Salah satu contoh kasus pada peradilan tingkat kasasi yang sempat menarik perhatian publik adalah kasasi terhadap kasus Putri Candrawathi terkait pembunuhan berencana atas Almarhum Nofiransyah Yosua Hutabarat. Adapun pihak-pihak yang terlibat (Para Terdakwa) dalam kasus pembunuhan berencana tersebut salah satunya adalah Terdakwa Putri Candrawathi. Pada mulanya, Terdakwa Putri Candrawathi mengakui bahwa ia telah mengalami pelecehan dari korban Nofriansyah Yosua Hutabarat.

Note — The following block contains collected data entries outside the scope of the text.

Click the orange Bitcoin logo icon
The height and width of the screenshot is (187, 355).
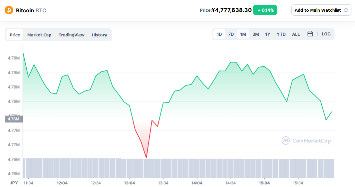9,10
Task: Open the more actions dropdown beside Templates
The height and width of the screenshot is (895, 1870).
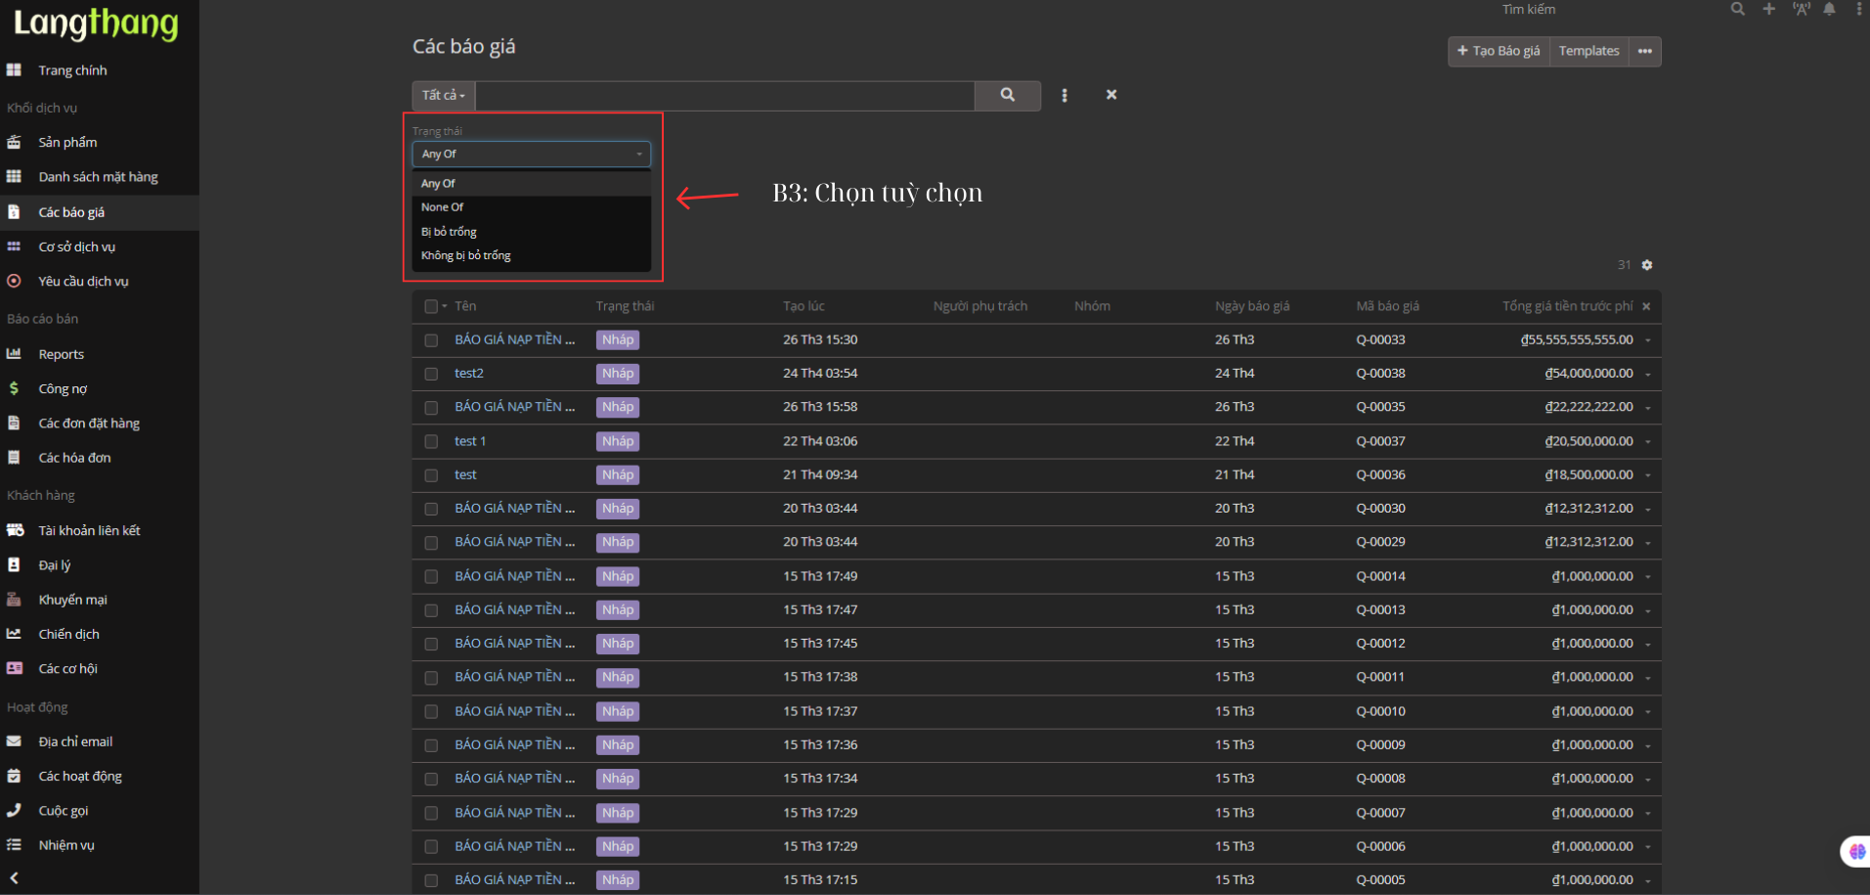Action: 1645,51
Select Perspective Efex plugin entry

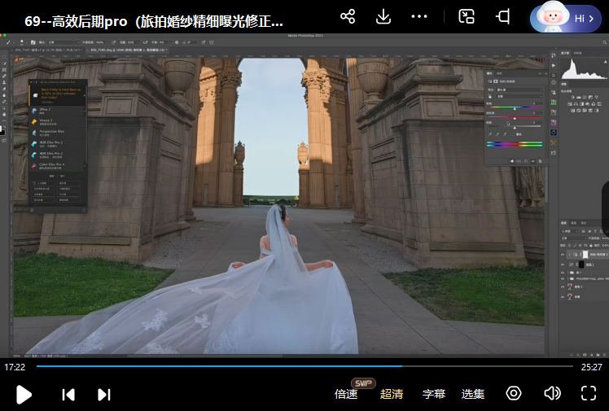pos(52,131)
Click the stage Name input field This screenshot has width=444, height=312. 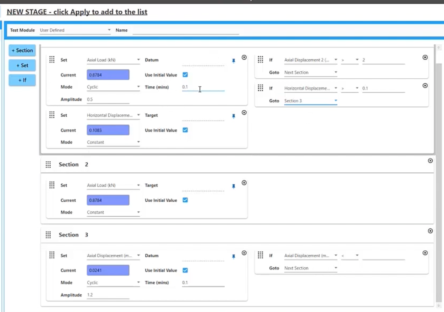[186, 30]
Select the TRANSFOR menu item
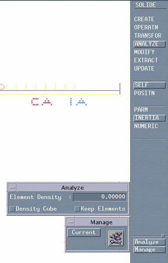 click(x=148, y=36)
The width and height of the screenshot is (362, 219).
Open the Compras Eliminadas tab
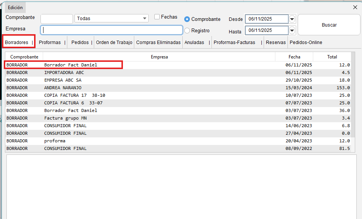pos(158,43)
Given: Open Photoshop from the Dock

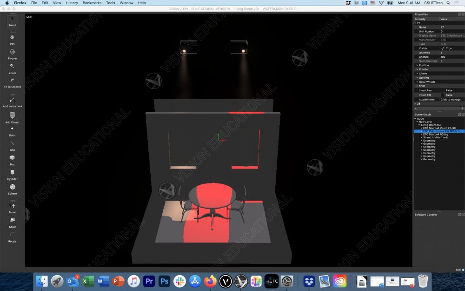Looking at the screenshot, I should click(164, 281).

Akibat kejadian tersebut, terdakwa Ferdy Sambo merasa marah dan merencanakan sebuah strategi untuk mengakhiri nyawa korban Nofriansyah Yosua Hutabarat. Dalam usahanya untuk melaksanakan niat jahat ini, terdakwa Ferdy Sambo meminta bantuan dari Richard Elizer Pudihang Lumiu, yang juga menjadi saksi dalam kasus ini, untuk menembak korban Nofriansyah Yosua Hutabarat. Permintaan ini diterima oleh Richard Eliezer Pudihang Lumiu, dan ia akhirnya mengikuti instruksi dari terdakwa Ferdy Sambo (Jeremiah & Manurung, Analisis Perbuatan Obstruction of Justice yang Dilakukan oleh Aparat Kepolisian Dalam Perkara Pembunuhan Berencana, 2022).

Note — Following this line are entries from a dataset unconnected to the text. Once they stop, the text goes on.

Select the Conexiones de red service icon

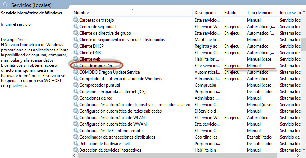pos(76,98)
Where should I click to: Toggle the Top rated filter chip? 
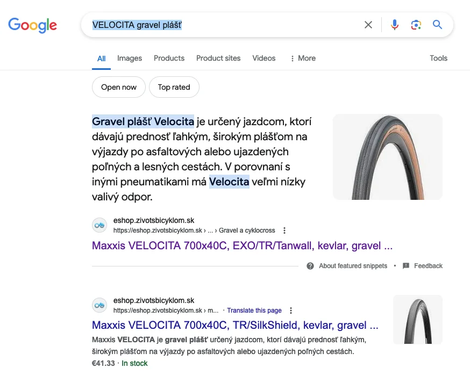174,87
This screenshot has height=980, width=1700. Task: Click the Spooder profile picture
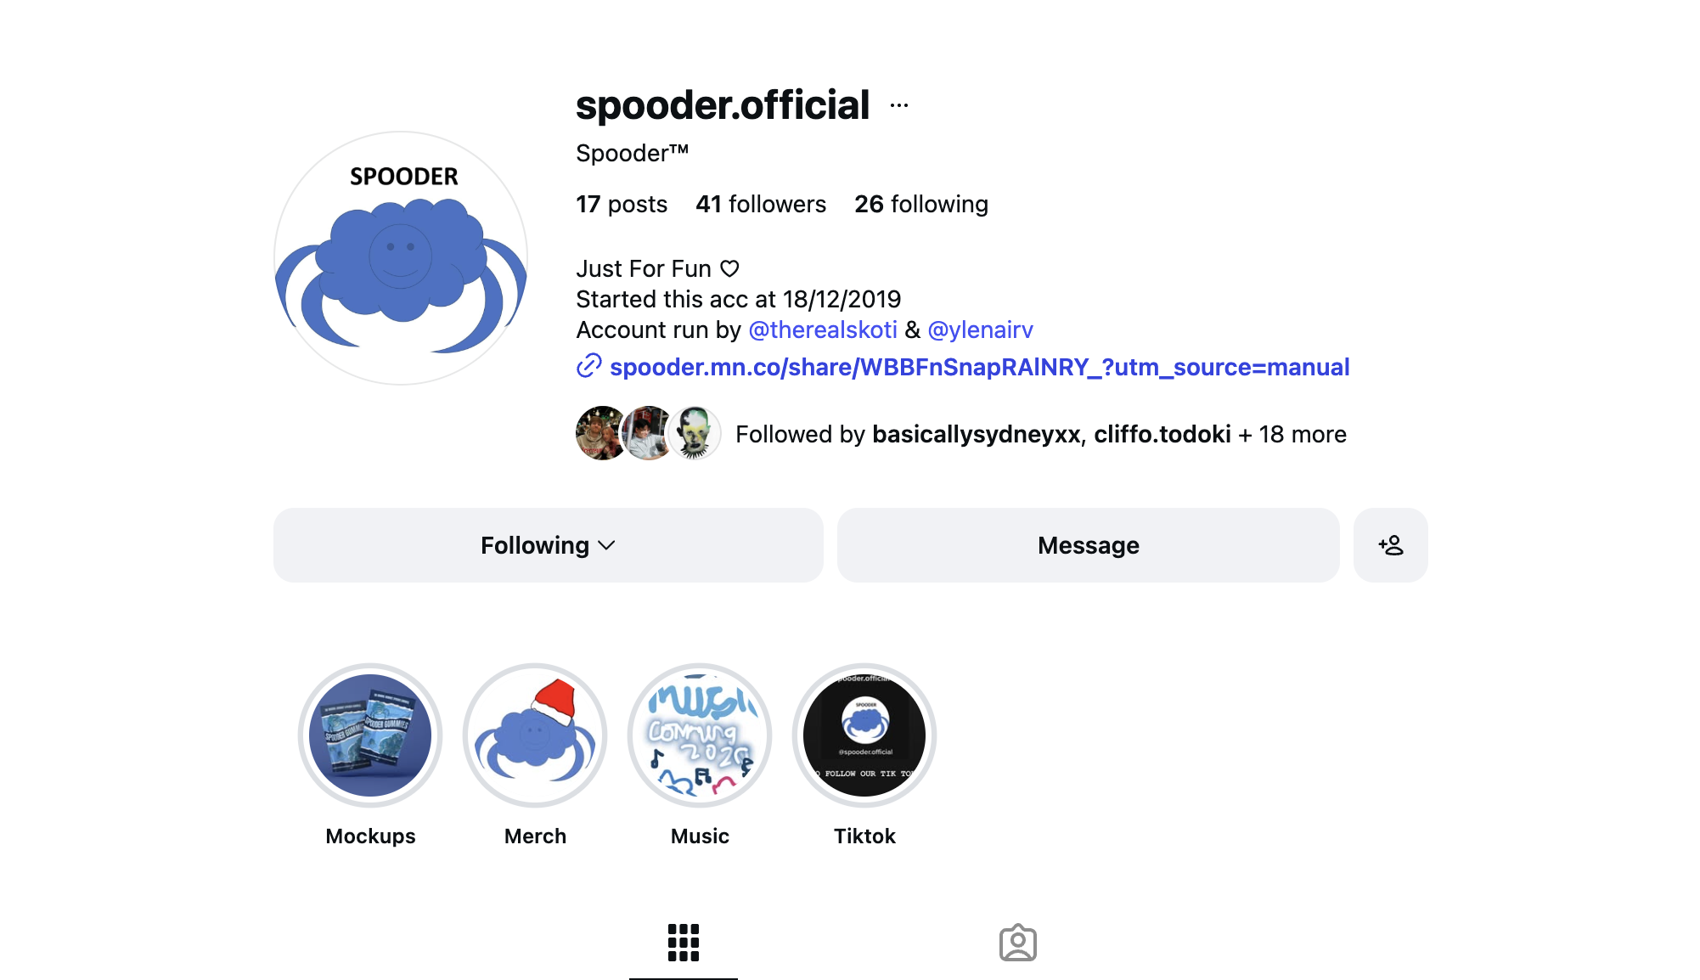tap(401, 258)
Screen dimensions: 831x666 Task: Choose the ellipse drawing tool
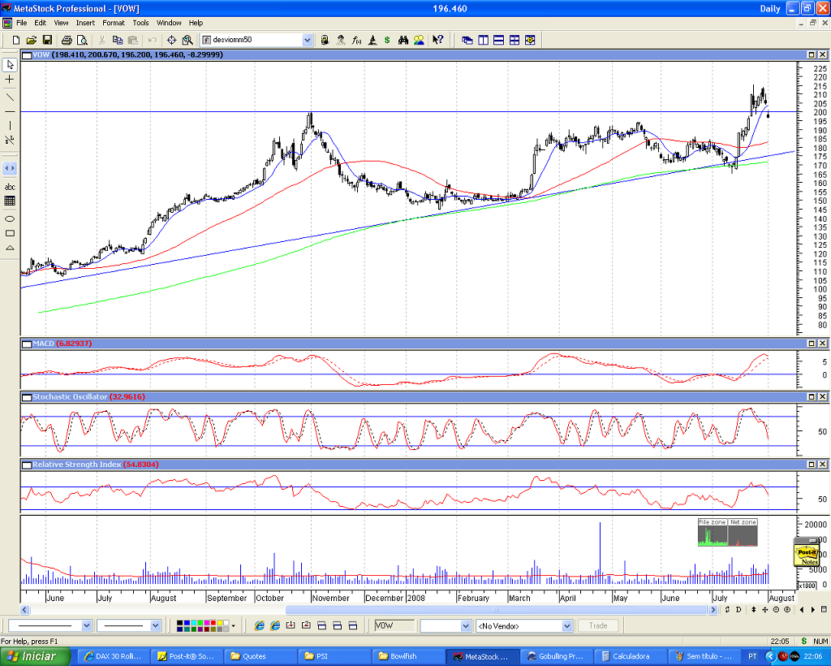(10, 218)
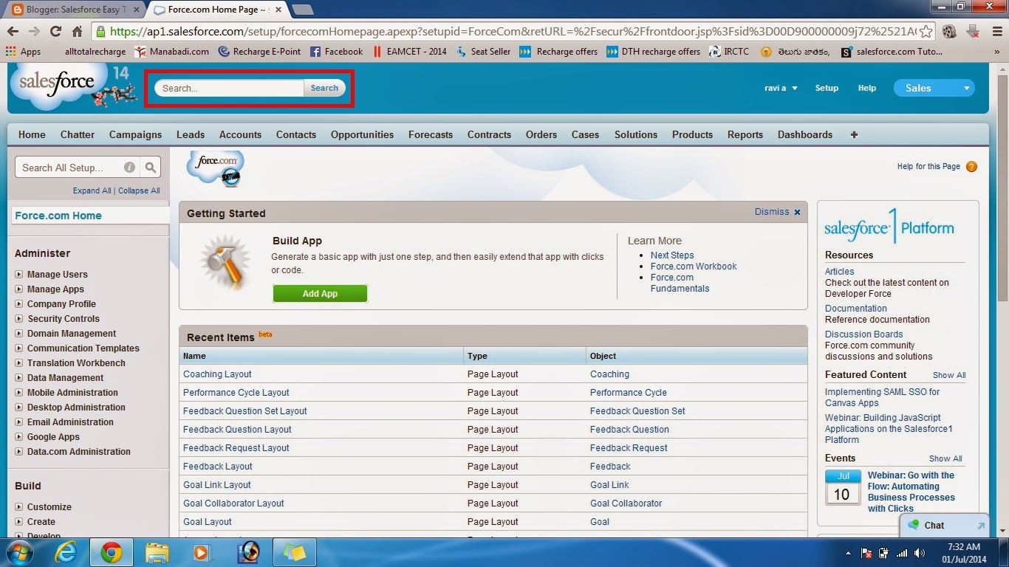This screenshot has width=1009, height=567.
Task: Click the Salesforce1 Platform logo
Action: click(890, 229)
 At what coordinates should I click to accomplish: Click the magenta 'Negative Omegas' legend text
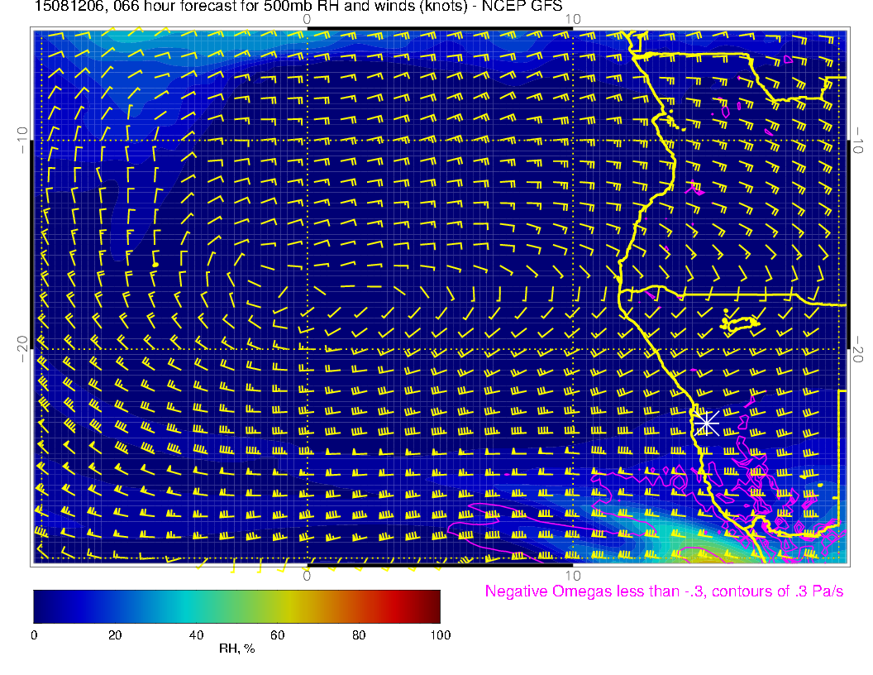coord(664,591)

Akan tetapi, dalam proses persidangan pada tingkat pertama, pengakuan terkait pelecehan seksual yang dialami oleh Putri Candrawathi tidak dapat dibuktikan, sehingga Putri Candrawathi dinyatakan bersalah melakukan tindak pidana turut serta melakukan pembunuhan berencana terhadap korban Nofriansyah Yosua Hutabarat. Berdasarkan Putusan Pengadilan Negeri Jakarta Selatan Nomor 797/Pid.B/2022/PN JKT.SEL tanggal 13 Februari 2023 (Putusan Nomor 797/Pid.B/2022/PN JKT.SEL), Putri Candrawathi dinyatakan bersalah dan dijatuhi hukuman penjara selama 20 tahun atas keterlibatannya dalam kasus pembunuhan berencana terhadap mantan ajudan Ferdy Sambo tersebut, yakni Nofriansyah Yosua Hutabarat. Setelahnya, perkara Terdakwa Putri Candrawathi dinaikkan ke tingkat banding di Pengadilan Tinggi DKI Jakarta. Meskipun demikian, putusan akhir yang diberikan oleh hakim tetap menguatkan Putusan Nomor 797/Pid.B/2022/PN JKT.SEL (Aji, 2023).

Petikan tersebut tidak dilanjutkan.